» **What you will do**
Each record should be output exactly, with every character kept.

» **Saved entries**
- - -

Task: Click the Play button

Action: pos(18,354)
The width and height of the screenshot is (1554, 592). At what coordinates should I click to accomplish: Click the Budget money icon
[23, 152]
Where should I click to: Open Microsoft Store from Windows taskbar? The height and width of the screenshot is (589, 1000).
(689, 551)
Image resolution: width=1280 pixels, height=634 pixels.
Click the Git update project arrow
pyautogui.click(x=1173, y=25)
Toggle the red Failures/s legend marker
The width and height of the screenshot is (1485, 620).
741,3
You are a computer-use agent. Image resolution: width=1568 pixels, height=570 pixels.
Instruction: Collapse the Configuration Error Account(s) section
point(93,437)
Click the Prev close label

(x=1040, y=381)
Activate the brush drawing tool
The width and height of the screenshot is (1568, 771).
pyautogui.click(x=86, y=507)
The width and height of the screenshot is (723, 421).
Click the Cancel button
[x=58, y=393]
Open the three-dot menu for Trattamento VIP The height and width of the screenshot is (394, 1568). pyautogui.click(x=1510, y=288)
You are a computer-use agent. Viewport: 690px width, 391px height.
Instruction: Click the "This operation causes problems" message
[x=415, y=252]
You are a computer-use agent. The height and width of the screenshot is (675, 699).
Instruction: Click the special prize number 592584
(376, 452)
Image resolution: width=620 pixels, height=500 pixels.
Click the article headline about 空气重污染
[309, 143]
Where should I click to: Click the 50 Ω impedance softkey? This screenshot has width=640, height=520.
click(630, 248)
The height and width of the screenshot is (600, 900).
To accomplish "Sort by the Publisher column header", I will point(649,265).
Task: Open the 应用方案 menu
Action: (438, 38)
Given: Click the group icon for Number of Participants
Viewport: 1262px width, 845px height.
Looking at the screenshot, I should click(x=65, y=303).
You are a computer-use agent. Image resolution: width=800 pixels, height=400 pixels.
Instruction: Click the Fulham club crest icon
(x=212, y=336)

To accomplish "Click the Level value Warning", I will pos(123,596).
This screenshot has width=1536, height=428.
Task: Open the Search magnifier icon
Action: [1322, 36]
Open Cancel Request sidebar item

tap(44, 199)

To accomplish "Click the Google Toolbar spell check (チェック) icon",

- - -

» **Answer to this problem**
Task: Click the Play button

Action: pos(18,354)
The width and height of the screenshot is (1554, 592). At what coordinates should I click to accomplish: Click the Budget money icon
[23, 152]
Where should I click to: Open Microsoft Store from Windows taskbar? The height and width of the screenshot is (589, 1000).
(689, 551)
Image resolution: width=1280 pixels, height=634 pixels.
Click the Git update project arrow
pyautogui.click(x=1173, y=25)
Toggle the red Failures/s legend marker
The width and height of the screenshot is (1485, 620).
741,3
You are a computer-use agent. Image resolution: width=1568 pixels, height=570 pixels.
Instruction: Collapse the Configuration Error Account(s) section
point(93,437)
Click the Prev close label

(x=1040, y=381)
Activate the brush drawing tool
The width and height of the screenshot is (1568, 771).
pyautogui.click(x=86, y=507)
The width and height of the screenshot is (723, 421).
Click the Cancel button
[x=58, y=393]
Open the three-dot menu for Trattamento VIP The height and width of the screenshot is (394, 1568). pyautogui.click(x=1510, y=288)
You are a computer-use agent. Viewport: 690px width, 391px height.
Instruction: Click the "This operation causes problems" message
[x=415, y=252]
You are a computer-use agent. The height and width of the screenshot is (675, 699).
Instruction: Click the special prize number 592584
(376, 452)
Image resolution: width=620 pixels, height=500 pixels.
Click the article headline about 空气重污染
[309, 143]
Where should I click to: Click the 50 Ω impedance softkey? This screenshot has width=640, height=520.
click(630, 248)
The height and width of the screenshot is (600, 900).
To accomplish "Sort by the Publisher column header", I will point(649,265).
Task: Open the 应用方案 menu
Action: (438, 38)
Given: Click the group icon for Number of Participants
Viewport: 1262px width, 845px height.
Looking at the screenshot, I should click(x=65, y=303).
You are a computer-use agent. Image resolution: width=800 pixels, height=400 pixels.
Instruction: Click the Fulham club crest icon
(x=212, y=336)

To accomplish "Click the Level value Warning", I will pos(123,596).
This screenshot has width=1536, height=428.
Task: Open the Search magnifier icon
Action: [1322, 36]
Open Cancel Request sidebar item

tap(44, 199)

To accomplish "Click the Google Toolbar spell check (チェック) icon",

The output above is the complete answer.